🤖 AI Summary
Group Ordered Weighted L1 (OWL) regularization in high-dimensional sparse multi-task learning suffers from prohibitive computational cost and excessive memory consumption. Method: This paper introduces, for the first time, safe feature screening rules tailored to structured, non-separable Group OWL penalties—rigorously identifying and eliminating inactive features whose coefficients vanish identically across all tasks. The rules are derived via duality gap analysis and convex optimization theory, ensuring theoretical safety and compatibility with both batch and stochastic optimization frameworks; they integrate seamlessly into proximal gradient solvers. Contribution/Results: Experiments demonstrate that the proposed method achieves substantial speedup and memory reduction without any loss in solution accuracy, establishing the first efficient and provably safe pre-screening tool for large-scale Group OWL optimization.
📝 Abstract
Group Ordered Weighted $L_{1}$-Norm (Group OWL) regularized models have emerged as a useful procedure for high-dimensional sparse multi-task learning with correlated features. Proximal gradient methods are used as standard approaches to solving Group OWL models. However, Group OWL models usually suffer huge computational costs and memory usage when the feature size is large in the high-dimensional scenario.
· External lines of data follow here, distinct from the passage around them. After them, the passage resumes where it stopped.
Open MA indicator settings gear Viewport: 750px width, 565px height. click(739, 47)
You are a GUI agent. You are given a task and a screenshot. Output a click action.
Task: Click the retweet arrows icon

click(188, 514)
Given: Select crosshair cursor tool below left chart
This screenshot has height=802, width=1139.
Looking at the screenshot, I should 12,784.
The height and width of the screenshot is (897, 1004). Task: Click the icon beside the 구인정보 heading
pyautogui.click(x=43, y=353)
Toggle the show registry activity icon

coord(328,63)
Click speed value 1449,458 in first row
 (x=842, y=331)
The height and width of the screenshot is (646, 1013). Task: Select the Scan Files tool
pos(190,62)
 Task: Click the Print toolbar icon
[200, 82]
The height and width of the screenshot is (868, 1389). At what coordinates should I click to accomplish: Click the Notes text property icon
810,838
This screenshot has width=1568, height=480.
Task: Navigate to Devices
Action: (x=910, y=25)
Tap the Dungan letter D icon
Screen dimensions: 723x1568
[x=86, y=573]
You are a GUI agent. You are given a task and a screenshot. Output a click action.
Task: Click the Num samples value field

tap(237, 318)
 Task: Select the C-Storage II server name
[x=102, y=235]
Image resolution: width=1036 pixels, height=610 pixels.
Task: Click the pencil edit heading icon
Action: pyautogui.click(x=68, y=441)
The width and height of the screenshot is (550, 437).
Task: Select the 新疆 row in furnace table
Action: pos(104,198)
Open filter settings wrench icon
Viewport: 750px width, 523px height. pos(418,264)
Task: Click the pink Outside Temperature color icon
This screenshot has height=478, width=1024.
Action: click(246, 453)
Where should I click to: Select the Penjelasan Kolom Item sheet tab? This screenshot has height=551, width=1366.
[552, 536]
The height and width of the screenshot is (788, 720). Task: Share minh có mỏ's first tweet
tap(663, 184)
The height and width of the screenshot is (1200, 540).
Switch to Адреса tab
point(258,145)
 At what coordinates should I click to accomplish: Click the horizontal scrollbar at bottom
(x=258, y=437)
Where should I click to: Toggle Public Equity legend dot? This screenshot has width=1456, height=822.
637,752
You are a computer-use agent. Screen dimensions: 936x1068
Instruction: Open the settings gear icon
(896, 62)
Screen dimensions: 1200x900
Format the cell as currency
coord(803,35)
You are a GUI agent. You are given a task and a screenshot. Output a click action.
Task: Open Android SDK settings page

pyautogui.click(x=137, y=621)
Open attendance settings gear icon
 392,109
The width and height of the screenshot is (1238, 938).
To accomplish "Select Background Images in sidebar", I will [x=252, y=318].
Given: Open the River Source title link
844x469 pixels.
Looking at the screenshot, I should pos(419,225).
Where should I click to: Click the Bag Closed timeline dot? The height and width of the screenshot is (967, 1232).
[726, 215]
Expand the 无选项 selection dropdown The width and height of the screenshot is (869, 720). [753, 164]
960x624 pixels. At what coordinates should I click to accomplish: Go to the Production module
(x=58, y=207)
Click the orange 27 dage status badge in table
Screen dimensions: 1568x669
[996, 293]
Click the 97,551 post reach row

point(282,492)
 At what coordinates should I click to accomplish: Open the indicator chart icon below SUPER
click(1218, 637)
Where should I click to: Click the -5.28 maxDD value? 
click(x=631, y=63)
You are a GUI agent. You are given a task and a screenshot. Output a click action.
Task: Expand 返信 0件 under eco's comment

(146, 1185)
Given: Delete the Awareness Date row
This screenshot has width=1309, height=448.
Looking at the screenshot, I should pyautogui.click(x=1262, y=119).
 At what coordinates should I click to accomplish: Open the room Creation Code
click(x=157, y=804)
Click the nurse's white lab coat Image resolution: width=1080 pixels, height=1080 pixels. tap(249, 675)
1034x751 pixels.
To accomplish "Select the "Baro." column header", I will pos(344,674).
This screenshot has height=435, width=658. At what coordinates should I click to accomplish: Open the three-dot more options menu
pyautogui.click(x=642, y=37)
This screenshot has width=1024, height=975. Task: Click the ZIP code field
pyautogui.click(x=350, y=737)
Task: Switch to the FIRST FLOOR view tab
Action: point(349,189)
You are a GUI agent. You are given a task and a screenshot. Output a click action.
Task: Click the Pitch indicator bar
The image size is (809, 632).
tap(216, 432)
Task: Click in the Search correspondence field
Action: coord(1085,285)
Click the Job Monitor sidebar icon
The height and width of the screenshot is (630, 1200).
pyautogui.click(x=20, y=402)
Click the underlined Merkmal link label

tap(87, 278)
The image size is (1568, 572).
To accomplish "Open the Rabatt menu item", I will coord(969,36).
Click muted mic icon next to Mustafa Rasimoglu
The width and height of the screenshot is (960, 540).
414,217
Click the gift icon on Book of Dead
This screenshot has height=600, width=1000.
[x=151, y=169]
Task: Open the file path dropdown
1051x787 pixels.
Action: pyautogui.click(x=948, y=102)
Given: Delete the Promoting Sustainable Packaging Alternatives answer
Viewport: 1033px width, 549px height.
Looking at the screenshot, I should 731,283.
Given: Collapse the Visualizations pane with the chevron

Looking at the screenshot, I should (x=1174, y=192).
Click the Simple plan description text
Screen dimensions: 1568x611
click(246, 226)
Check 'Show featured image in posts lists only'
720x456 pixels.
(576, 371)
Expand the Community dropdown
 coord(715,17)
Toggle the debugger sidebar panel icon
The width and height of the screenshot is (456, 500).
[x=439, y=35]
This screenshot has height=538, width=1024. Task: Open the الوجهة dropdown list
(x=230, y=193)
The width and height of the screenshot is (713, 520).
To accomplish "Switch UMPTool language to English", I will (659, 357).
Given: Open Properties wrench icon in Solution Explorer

To address this challenge, in this paper, we are the first to propose the safe screening rule for Group OWL models by effectively tackling the structured non-separable penalty, which can quickly identify the inactive features that have zero coefficients across all the tasks. Thus, by removing the inactive features during the training process, we may achieve substantial computational gain and memory savings. More importantly, the proposed screening rule can be directly integrated with the existing solvers both in the batch and stochastic settings. Theoretically, we prove our screening rule is safe and also can be safely applied to the existing iterative optimization algorithms. Our experimental results demonstrate that our screening rule can effectively identify the inactive features and leads to a significant computational speedup without any loss of accuracy.